Vancouver-based cyclist and designer Mel Webb recently completed a bikepacking trip with her partner, Jake, starting and ending in the town of Fernie, British Columbia. The trip, which covered 626 kilometres, a variety of terrain and was Mel’s first longer bikepacking expedition, taught her about both the technical experience of bikepacking as well as her own resilience.

Whether it’s your first trip or you’re an experienced bikepacker, the below tips and tricks from Mel will make your next biking adventure a little easier.

photoMel Webb


Practice packing your bike 

No matter what trip you’re getting ready for, Mel strongly recommends practicing packing up before heading out. This involves laying out your gear, considering the weather you might encounter and working out where to place gear on your bike strategically. “I practiced packing four or five times before leaving for my last trip,” Mel said, “if I had tried to strap my gear on my bike the morning of, it wouldn’t have gone well.”


Consider the size of your bike 

Most bikepacking tutorials for beginners are geared (no pun intended) towards bikes with larger frames, as cycling tends to be a male-dominated sport. For women and non-binary people with smaller bodies, and therefore, smaller bike frames, it often takes a little creativity to pack up your bike. 

“I’m 5’ 3”, and I learned quickly that the way most people pack their bike didn’t work for me, because my bike is smaller, and my gear doesn’t fit in the same places! Considering the size of your bike impacts the way that you attach your gear,” Mel said.


Plan for all conditions 

It’s easy to forget that the conditions at the start of your trip aren't likely to remain the same day-to-day.

“One thing I didn’t take into consideration is that I’d be riding at a different elevation, so I didn’t pack warm enough gear,” Mel said. She also advises that riders bring a rain jacket they feel confident in.

photoMel Webb

Celebrate what the people you meet along the way are doing! 

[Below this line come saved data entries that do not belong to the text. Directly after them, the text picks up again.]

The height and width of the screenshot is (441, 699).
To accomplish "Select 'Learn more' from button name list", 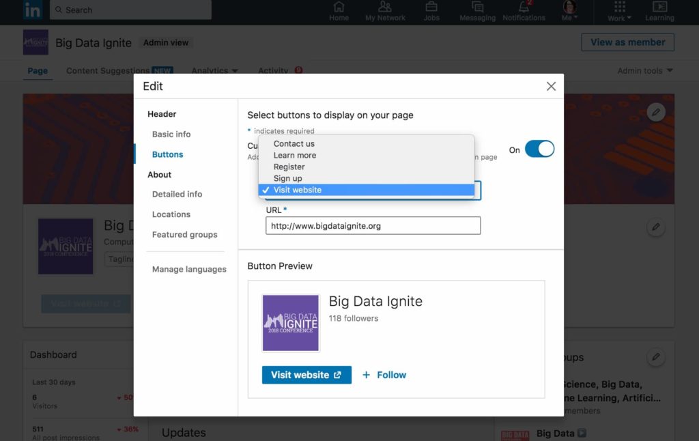I will pyautogui.click(x=295, y=155).
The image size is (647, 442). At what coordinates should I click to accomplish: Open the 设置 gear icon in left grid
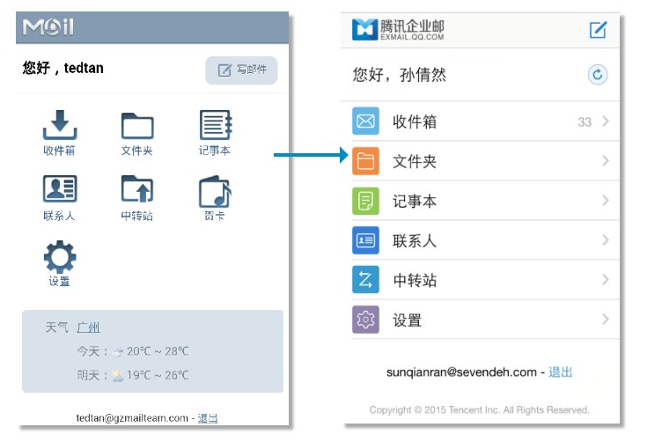click(x=60, y=257)
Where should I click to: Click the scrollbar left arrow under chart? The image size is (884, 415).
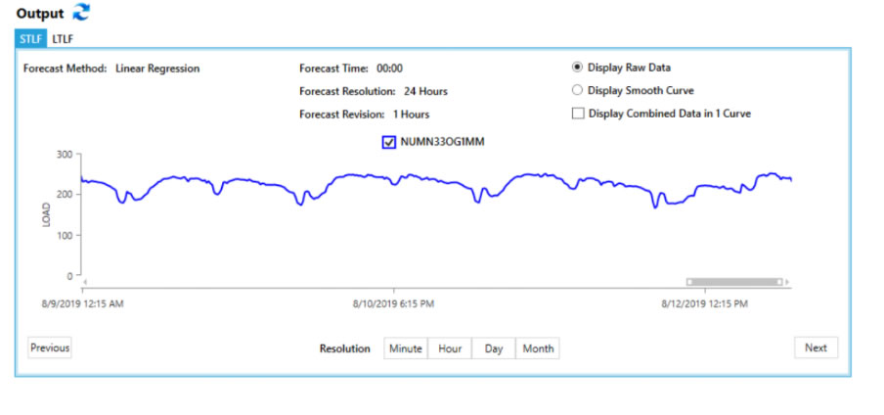pyautogui.click(x=87, y=283)
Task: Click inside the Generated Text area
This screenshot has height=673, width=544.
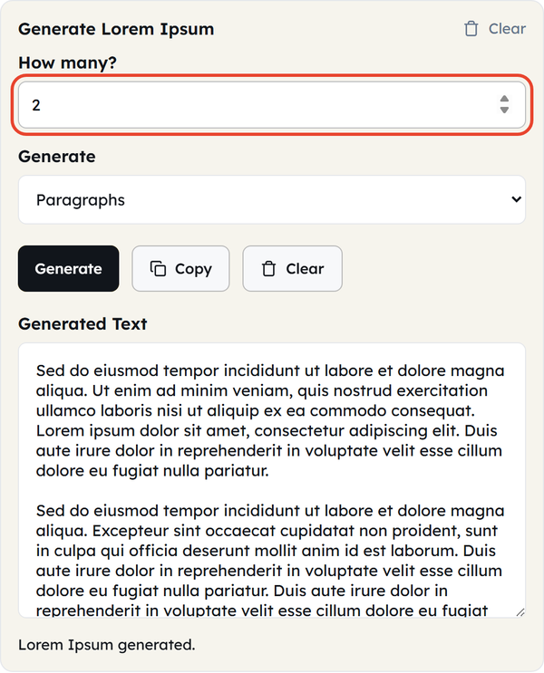Action: point(272,480)
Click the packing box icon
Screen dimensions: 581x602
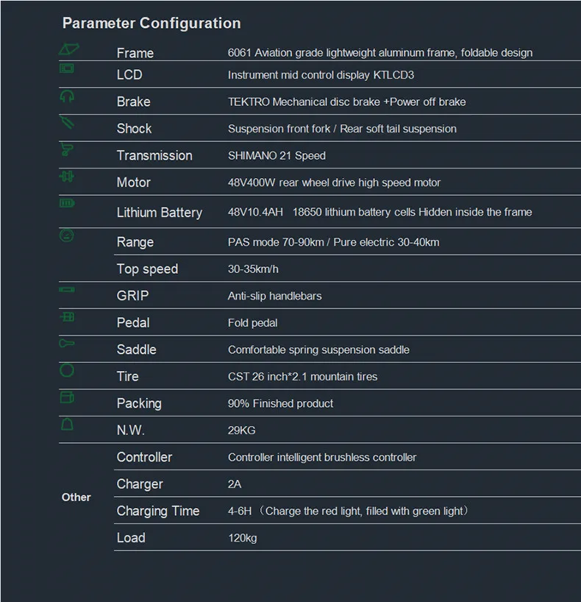tap(67, 397)
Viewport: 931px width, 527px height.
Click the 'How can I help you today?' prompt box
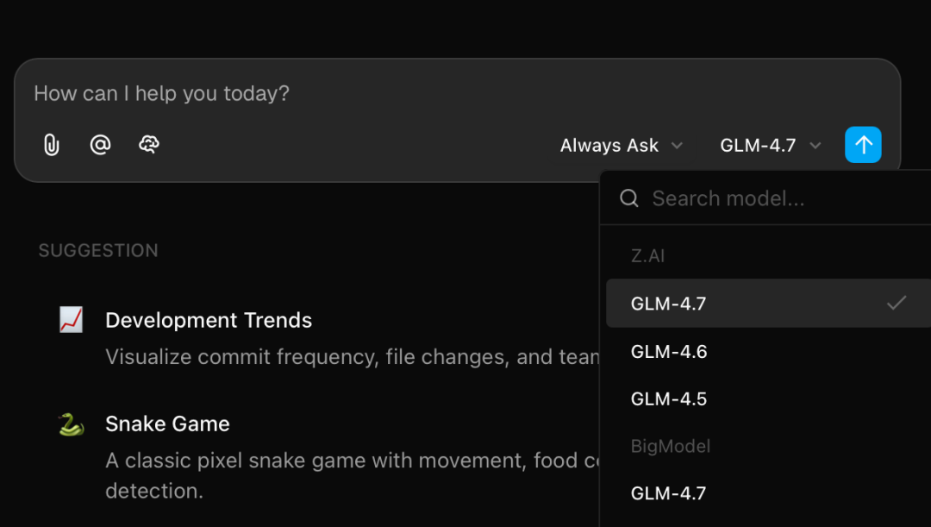(x=259, y=93)
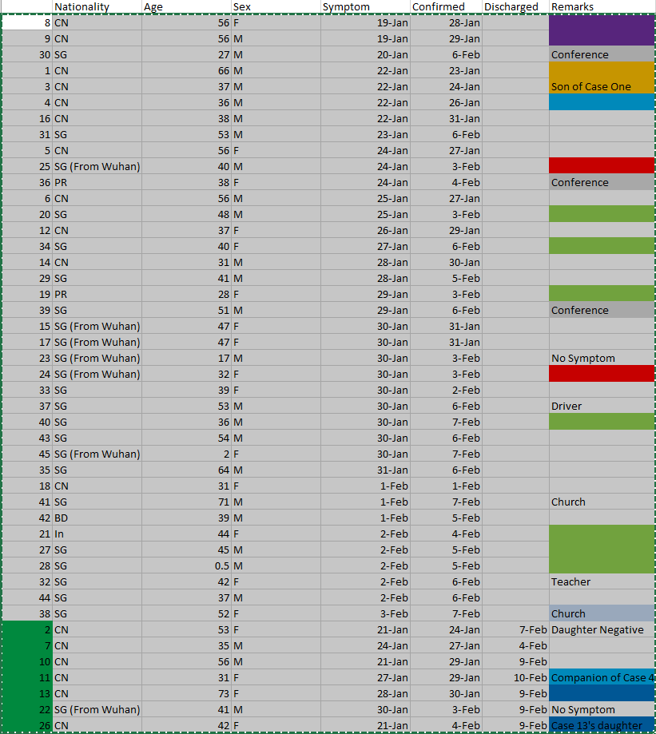Click the "Case 13's daughter" cell
This screenshot has height=734, width=656.
click(602, 725)
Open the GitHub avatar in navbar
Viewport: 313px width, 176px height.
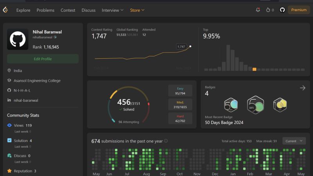pyautogui.click(x=282, y=10)
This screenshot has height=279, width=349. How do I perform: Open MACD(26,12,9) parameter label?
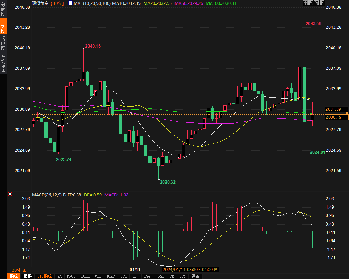pos(47,195)
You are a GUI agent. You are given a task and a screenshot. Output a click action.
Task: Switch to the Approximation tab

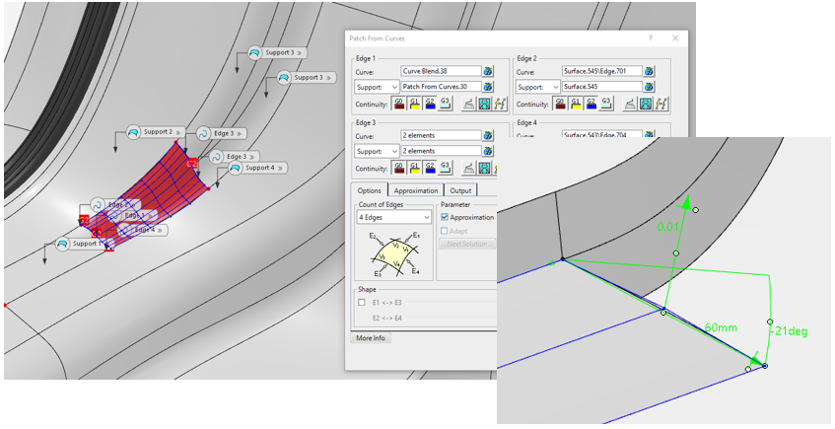click(414, 190)
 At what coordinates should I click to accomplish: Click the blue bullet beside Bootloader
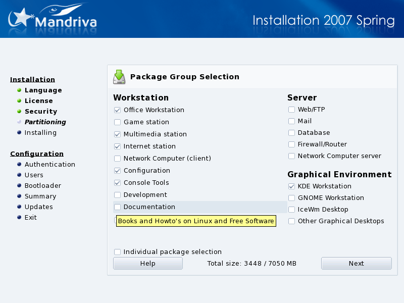[x=19, y=186]
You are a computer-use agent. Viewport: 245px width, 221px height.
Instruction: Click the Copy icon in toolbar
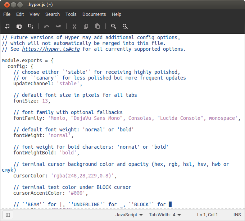[x=86, y=26]
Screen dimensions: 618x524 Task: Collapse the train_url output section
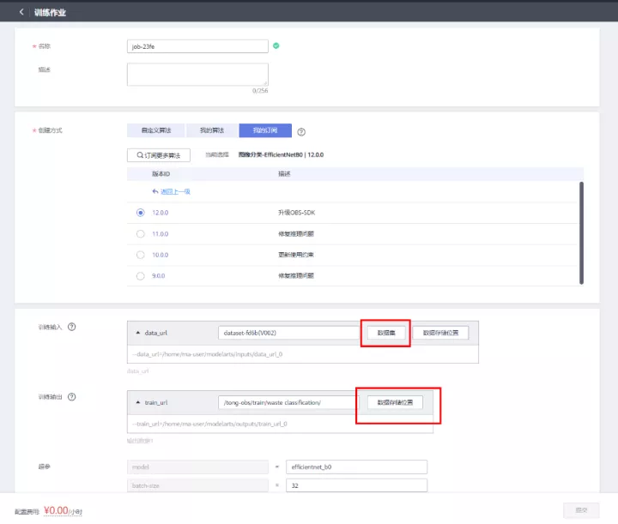tap(139, 402)
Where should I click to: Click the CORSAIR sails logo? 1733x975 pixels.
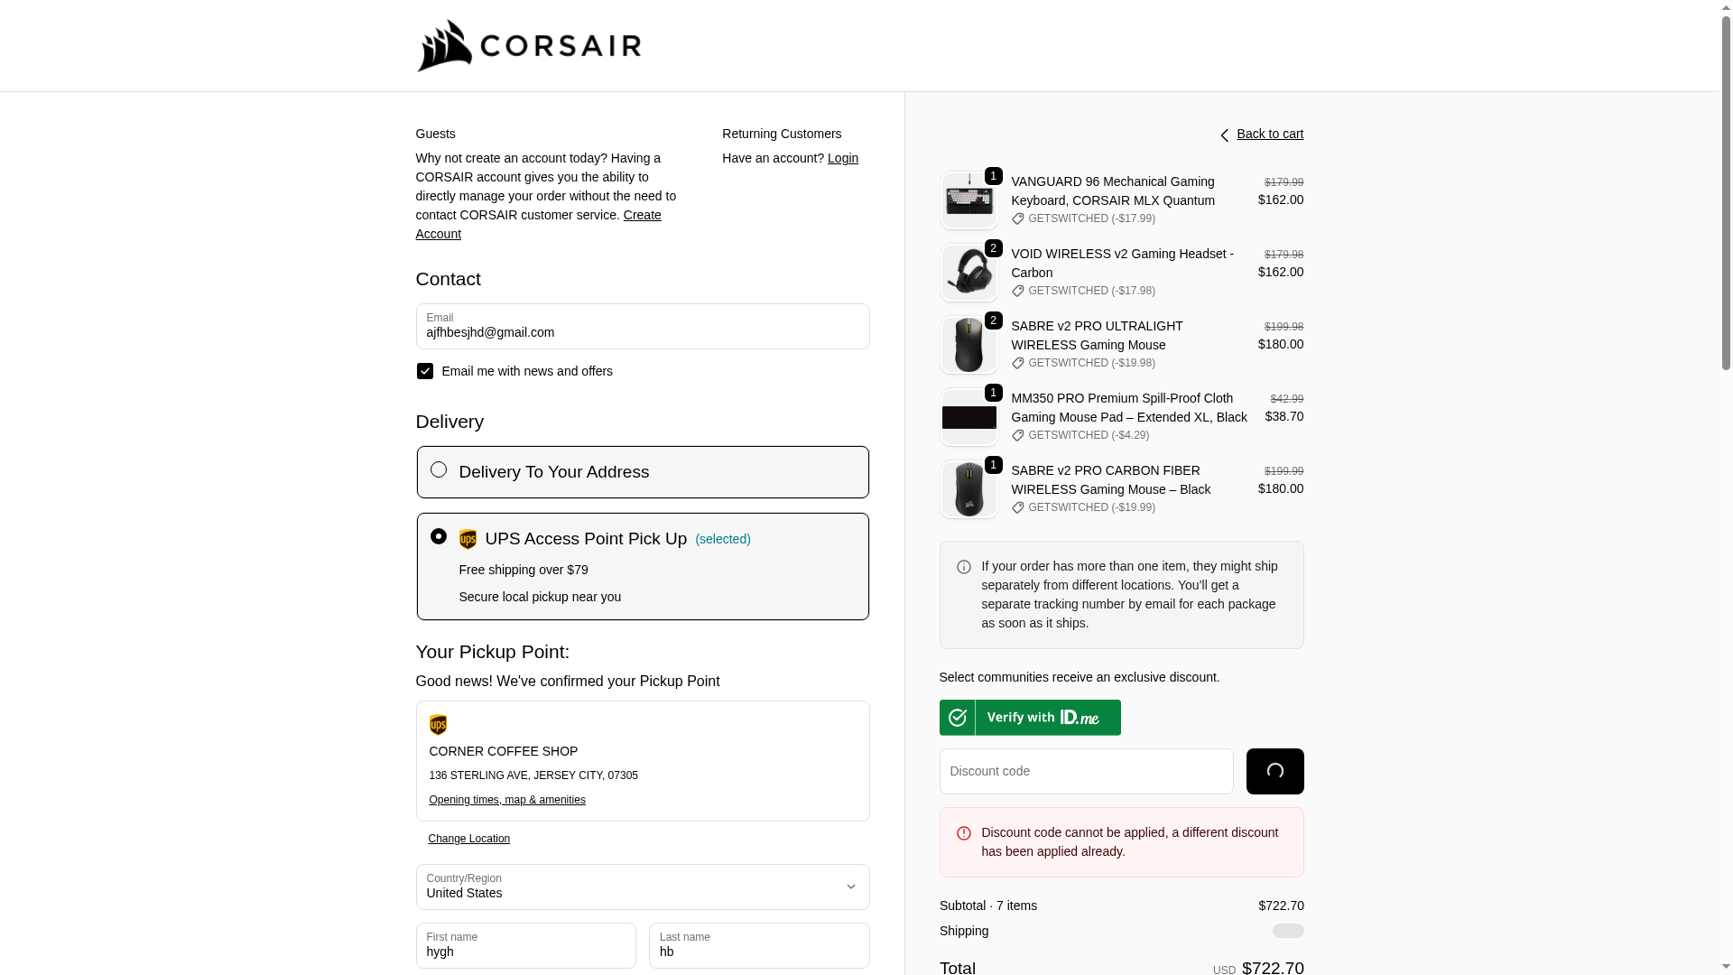click(x=444, y=46)
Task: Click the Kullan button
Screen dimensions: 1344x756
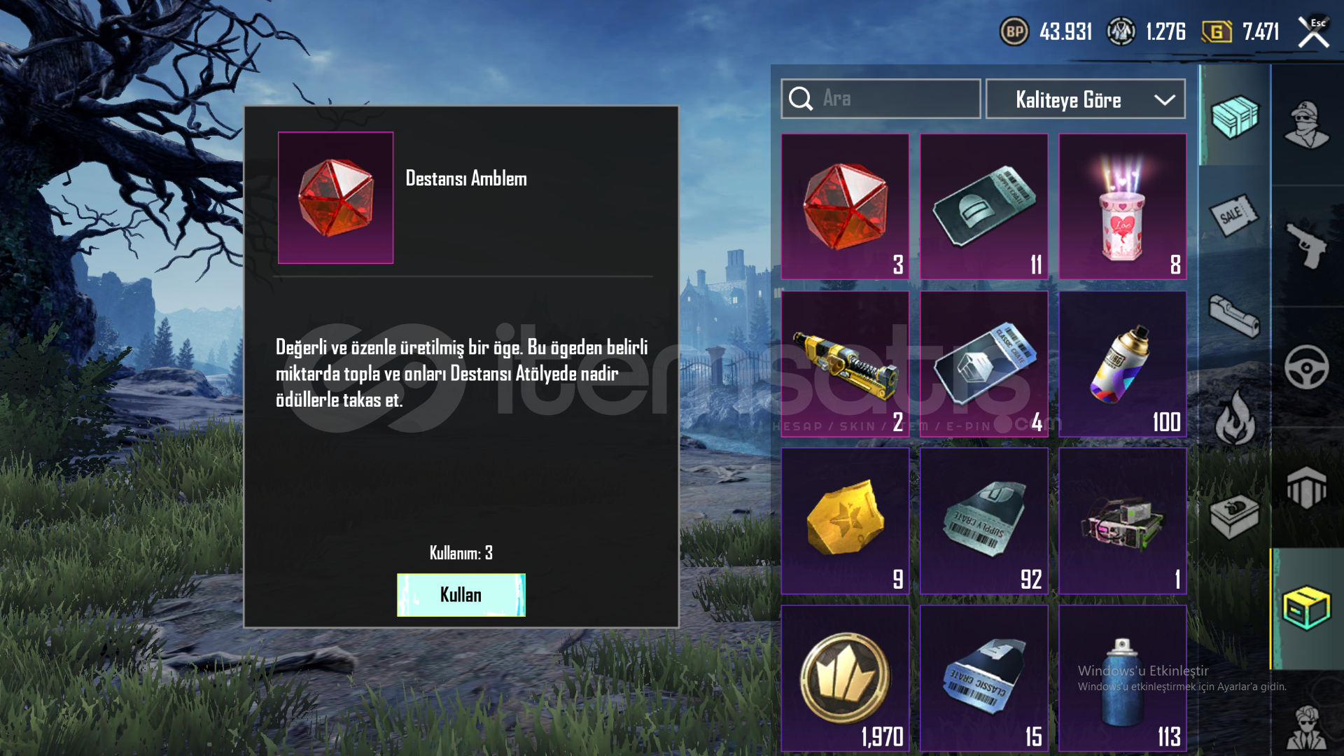Action: pyautogui.click(x=461, y=595)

Although your bikepacking trip might feel limited to the group you’re riding with, the people you meet along the way are an important part of your experience. 

“Giving each other kudos can be such a morale booster. I remember riding away from the people we met feeling excited because each person was doing something uniquely cool,” Mel said. 


You don’t need the best gear to hit the road 

A common misconception about bikepacking is that high-quality gear is needed. According to Mel, “If it gets you out the door and you’re going to be safe, that’s the best piece of gear for you. [Jake and I] met someone on the road literally using kitty litter buckets as panniers.” 


Avoid creating deadlines for yourself

In Mel’s experience, setting deadlines (such as camping reservations) might seem helpful in the planning stages of your trip, but can lead to more stress on the road or trail. 

“I find it harder to focus on the present moment with deadlines,” Mel said, “because it feels like the experience is geared towards getting somewhere instead of enjoying the journey.” 


Connect with your creativity 

As a designer, Mel often reflects on how art and bikepacking influence each other, as they’re both modes of self-exploration. 

“On my most recent trip, I kept seeing things and thinking about how it could influence my art,” Mel said.

photoMel Webb

Not every journey has to be “epic” 

The typical image of bikepacking as a sport often includes multi-day adventures covering distances that can be intimidating. However, Mel thinks about bikepacking a bit differently. "Whatever feels like a limit pusher to you is amazing," she said.


Pick a cycling partner who you can be vulnerable with 

Choosing bikepacking partners, like anyone you spend a lot of time with, requires a certain amount of intention. 

“No matter who you’re riding with, if you’re going on a ride that’s challenging, parts of you will show that wouldn’t otherwise. Picking a partner to ride with who you feel you can be vulnerable and safe with is important,” Mel said.


Seek out basic skills before starting 

While you don’t have to be an expert mechanic to hit the road or trail, having a few basic bike skills can go a long way in building your confidence and comfort levels on the bike. Mel advises seeking out YouTube videos or local clinics to learn simple skills such as changing a flat tire or building a repair kit. She recommends seeking out your local bike shop as a resource as well.